> [Problema proposto a]: Segundo o artigo abaixo, qual é o motivo da mobilização de jornalistas, blogueiros, juristas e outros na data de 24.11.2012? Responda em uma ou duas frases.

※

A rebelião da memória: os afetos da ordem e uma outra ordem dos afetos

23 novembro, 2012




Para #DesarquivandoBr

24.11.2012 – A data assinala o segundo aniversário da sentença da Corte Interamericana de San José da Costa Rica, que condenou o Brasil no caso Gomes Lund e outros vs. Brasil a uma série de obrigações positivas decorrentes de obrigações internacionais em matéria de Direitos Humanos, fundamentadas na Convenção Americana de Direitos Humanos. Eis o que move jornalistas, blogueiros, juristas, historiadores, filósofos, pesquisadores, intelectuais e outros a nos mobilizarmos uma vez mais, atendendo à convocação de Niara de Oliveria, a fim de trazer a público, por meio do projeto Desarquivando o Brasil, as questões que, a nosso ver – embora capitais no contexto democrático brasileiro contemporâneo –, permanecem em aberto em relação ao recente passado autoritário brasileiro e seu acerto de contas ainda hoje inconcluso.
           De minha parte, não farei nenhum balanço das políticas transicionais dos últimos anos; com a Comissão Nacional da Verdade – que, frisemos, visa a responder à necessária busca da verdade, imposta pela sentença da CADH no caso Araguaia –, e com a instalação de comissões estaduais análogas país afora, o que se espera é que tenhamos, ao cabo dos trabalhos, um relatório detalhado sobre as violações de direitos humanos cometidas pelo Estado e pelo aparato civil de apoio à ditadura militar brasileira (1964-1985, por convenção histórica).

※

> [Problema proposto b]: Transcreva fielmente as linhas dos registros desde o início até a linha que contém "should pyautogui.click(x=228, y=338).", inclusive.

> [Dados de entrada]:
※

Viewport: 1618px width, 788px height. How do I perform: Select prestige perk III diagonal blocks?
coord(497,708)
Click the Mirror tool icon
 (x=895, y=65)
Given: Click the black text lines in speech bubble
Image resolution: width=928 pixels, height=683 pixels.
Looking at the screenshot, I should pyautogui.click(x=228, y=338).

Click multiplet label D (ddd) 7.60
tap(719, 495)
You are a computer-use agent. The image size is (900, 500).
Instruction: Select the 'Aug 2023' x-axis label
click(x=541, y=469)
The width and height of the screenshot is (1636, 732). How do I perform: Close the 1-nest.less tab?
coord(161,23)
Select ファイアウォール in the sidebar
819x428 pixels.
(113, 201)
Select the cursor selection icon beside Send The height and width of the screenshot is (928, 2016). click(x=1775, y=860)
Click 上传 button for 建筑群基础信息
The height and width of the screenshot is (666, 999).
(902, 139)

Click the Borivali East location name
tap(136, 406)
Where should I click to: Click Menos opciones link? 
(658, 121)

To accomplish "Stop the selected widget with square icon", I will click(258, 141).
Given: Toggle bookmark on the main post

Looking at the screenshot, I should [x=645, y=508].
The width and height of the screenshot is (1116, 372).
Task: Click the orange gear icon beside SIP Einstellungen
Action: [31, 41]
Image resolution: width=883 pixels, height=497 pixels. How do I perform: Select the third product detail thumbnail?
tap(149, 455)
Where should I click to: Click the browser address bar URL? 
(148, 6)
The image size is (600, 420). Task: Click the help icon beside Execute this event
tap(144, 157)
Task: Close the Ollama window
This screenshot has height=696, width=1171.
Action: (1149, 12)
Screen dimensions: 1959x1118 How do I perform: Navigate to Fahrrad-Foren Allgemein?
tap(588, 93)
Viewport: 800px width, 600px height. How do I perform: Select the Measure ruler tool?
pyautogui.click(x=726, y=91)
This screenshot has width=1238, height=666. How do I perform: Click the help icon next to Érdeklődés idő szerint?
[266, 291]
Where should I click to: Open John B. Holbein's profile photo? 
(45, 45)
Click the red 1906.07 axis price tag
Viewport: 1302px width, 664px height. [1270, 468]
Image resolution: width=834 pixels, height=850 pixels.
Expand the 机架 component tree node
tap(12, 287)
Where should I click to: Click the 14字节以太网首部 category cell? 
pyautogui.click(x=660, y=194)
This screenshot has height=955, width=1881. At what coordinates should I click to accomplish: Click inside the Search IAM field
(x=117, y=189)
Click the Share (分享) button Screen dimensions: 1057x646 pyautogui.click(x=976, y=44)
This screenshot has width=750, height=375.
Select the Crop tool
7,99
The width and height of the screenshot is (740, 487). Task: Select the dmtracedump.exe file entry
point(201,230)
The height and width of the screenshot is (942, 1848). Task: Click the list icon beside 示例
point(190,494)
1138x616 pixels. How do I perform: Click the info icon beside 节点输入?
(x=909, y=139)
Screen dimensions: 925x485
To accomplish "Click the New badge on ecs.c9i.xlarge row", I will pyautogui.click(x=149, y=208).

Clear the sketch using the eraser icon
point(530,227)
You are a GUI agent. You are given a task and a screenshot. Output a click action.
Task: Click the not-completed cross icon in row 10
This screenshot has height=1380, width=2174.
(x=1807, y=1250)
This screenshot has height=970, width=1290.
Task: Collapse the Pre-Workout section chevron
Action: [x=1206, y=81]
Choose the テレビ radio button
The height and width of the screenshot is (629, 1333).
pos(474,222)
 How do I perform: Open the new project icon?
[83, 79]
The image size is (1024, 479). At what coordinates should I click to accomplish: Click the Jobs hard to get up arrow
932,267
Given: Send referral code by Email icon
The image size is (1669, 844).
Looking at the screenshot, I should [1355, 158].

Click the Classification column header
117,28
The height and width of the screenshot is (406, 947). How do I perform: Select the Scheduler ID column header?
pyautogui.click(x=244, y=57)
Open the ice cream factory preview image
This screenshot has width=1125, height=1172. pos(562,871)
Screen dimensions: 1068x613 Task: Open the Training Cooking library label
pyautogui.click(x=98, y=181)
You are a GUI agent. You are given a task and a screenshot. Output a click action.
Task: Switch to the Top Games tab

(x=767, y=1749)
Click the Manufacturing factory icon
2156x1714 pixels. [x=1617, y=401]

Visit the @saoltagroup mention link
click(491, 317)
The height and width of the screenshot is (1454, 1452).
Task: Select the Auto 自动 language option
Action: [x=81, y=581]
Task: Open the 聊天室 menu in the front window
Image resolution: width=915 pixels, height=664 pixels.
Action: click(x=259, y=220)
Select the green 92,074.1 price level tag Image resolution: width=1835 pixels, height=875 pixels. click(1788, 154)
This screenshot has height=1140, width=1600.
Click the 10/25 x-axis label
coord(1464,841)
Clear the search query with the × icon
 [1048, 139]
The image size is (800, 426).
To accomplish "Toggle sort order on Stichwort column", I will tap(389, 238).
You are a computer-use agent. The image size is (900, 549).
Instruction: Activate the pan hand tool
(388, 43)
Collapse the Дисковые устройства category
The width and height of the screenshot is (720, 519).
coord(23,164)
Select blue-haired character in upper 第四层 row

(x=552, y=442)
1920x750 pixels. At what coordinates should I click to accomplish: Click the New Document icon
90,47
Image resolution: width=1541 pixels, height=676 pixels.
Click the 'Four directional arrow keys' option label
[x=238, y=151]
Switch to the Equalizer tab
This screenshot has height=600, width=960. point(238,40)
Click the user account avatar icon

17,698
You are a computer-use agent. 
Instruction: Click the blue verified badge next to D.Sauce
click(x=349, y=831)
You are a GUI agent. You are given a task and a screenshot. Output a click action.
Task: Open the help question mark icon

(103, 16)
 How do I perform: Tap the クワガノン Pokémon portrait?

※

> [Resposta da tarefa a]: A data assinala o segundo aniversário da sentença da Corte Interamericana de San José da Costa Rica, que condenou o Brasil no caso Gomes Lund e outros vs. Brasil a uma série de obrigações positivas em matéria de Direitos Humanos, fundamentadas na Convenção Americana de Direitos Humanos.

> [Resposta da tarefa b]:
Viewport: 1618px width, 788px height. How do I perform: Select prestige perk III diagonal blocks?
coord(497,708)
Click the Mirror tool icon
 (x=895, y=65)
Given: Click the black text lines in speech bubble
Image resolution: width=928 pixels, height=683 pixels.
Looking at the screenshot, I should pyautogui.click(x=228, y=338).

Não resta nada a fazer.